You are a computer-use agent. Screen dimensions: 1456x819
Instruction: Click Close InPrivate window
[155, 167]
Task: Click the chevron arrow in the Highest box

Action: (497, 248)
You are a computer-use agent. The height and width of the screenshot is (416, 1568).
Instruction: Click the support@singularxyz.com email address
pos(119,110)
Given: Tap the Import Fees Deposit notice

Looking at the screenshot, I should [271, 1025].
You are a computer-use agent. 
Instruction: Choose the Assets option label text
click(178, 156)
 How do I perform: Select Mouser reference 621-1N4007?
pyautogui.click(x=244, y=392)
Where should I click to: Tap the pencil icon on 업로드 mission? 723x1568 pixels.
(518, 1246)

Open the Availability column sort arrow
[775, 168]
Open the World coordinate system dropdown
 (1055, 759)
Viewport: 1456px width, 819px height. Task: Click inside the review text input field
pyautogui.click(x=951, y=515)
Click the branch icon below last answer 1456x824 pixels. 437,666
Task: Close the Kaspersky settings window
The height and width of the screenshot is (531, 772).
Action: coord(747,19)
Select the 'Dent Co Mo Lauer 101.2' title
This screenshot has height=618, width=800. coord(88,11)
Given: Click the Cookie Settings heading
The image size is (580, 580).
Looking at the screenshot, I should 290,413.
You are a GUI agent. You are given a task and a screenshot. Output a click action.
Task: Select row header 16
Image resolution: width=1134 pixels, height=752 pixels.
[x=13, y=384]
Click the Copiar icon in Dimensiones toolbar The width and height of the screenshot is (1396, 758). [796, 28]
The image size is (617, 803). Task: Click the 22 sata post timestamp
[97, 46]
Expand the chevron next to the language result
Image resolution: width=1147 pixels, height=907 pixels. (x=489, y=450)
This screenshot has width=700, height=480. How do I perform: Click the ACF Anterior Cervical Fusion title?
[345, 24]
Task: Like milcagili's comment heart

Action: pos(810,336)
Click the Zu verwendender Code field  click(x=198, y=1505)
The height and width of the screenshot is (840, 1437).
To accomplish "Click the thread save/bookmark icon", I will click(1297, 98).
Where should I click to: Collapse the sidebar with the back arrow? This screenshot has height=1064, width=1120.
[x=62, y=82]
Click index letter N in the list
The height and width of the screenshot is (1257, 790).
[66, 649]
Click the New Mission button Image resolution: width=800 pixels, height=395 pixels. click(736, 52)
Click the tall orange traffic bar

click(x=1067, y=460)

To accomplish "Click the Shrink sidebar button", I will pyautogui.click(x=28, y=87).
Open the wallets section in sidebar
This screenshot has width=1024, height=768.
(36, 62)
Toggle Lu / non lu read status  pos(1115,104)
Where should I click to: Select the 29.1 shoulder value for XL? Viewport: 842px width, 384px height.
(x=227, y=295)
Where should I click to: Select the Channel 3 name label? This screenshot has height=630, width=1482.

++++++++

Task brief:
Among the lines of the listing above, which ones hold "computer"? Copy them.

Your solution:
You are a computer-use agent. Screen dimensions: 1456x819
You are a computer-use agent. The height and width of the screenshot is (416, 1568).
You are a computer-use agent. 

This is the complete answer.